Jalan Panjang Menemukan Setitik Cahaya

Oleh : Hendi Suhendar
(Mahasiswa Sejarah Universitas Siliwangi)


Perjalanan hidup sudah sepatutnya dimiliki oleh setiap manusia yang lahir ke dunia ini, catatan perjalan yang begitu penting akan menjadi saksi dihadapan Sang Pencipta yang telah menentukan segala urusan dimuka bumi ini dengan sebaik-baiknya. Tak banyak yang menyadari di era milineal kali ini tentang sejatinya kehidupan dan kehidupan yang sejati.

Hari ini banyak manusia yang sudah memisahkan dirinya dari sebuah rantai yang sudah dibuat, bukan tanpa alasan hal ini bisa terjadi, semua jalan ini merupakan pilihan dari manusia untuk memilih jalan hidupnya sesuai dengan cita-cita dan harapan yang sudah ditentukan, tidak memandang kehidupan ini akan selesai namun seolah-olah keabadian akan didapat dan kematian bisa ditunda.

Tak banyak orang yang memikirkan bahwa kehidupan ini hanya panggung sandiwara yang sedang memerankan sebuah drama kolosal yang ditonton oleh Sang Pencipta untuk menghibur kesehariannya. Hidup bukanlah tentang sebuah perjuangan, bukan pula tentang perjalanan, namun hidup ini adalah tentang kemanfaatan dan kemaslahatan. Manusia diciptakan untuk memperbaiki tatanan dan menjaga keseimbangan. Namun, hari ini manusia menjadi penghancur keseimbangan malah berat sebelah tidak memiliki nilai dan makna untuk menyeimbangkan alam semesta.

Alam sebagai pusat dari peradaban manusia, merespon perlakuan yang tidak nyaman itu dengan nyata, alam memberikan air, alam menggerakan badannya, alam meniupkan anginnya, alam menghembuskan apinya dan alam mengeluarkan laharnya. Semuanya dimuntahkan. Meski dengan rasa sakit alam menyiksa dirinya, hal ini supaya manusia sadar akan tugasnya, alam bukan menyiksa manusia, namun alam hanya mengigatkan manusia akan tugas dan kewajibannya agar kembali lahi kedalam garis edar dan rotasinya.

Setiap manusia mempunyai kerinduan akan keseimbangan alam semesta, namun tak banyak manusia yang sudah mengabdikan dirinya pada hakikat asal, masih sedikit dari banyak manusia yang menghuni dunia ini yang sudah kembali kepada garis edarnya. Dalam tatanan kehidupan manusia saat ini, individualis menjadi pedoman masing-masing, tak menghiraukan orang lain, apalagi alam semesta yang menjadi pijakan kakinya selama ini.
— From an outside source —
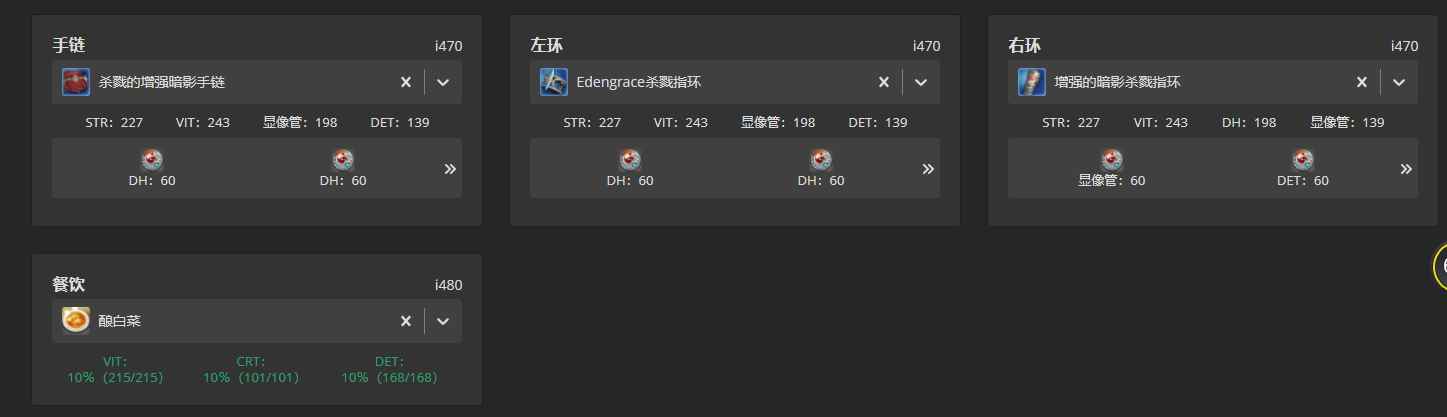This screenshot has width=1447, height=417.
Task: Open the 右环 item dropdown
Action: [1399, 82]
Alam yang indah dibuat dan ditata sesuai dengan keinginan dan kepentingan nafsu yang menggebu-gebu. Pohon yang tinggi digantikan oleh beton-beton yang kokoh menjulang, tanpa menghasilkan oksigen yang menjadi sumber utama manusia dalam menjalankan kehidupan.
Cahaya terang sinar matahari dilawan dengan pantulan-pantulan kaca yang seolah-olah menantang matahari untuk saling menyerang dengan pantulan-pantulan sinyalnya. Aliran air dibendung dan dihalangi jalannya, sehingga air mengamuk dan menerobis bendungan tersebut.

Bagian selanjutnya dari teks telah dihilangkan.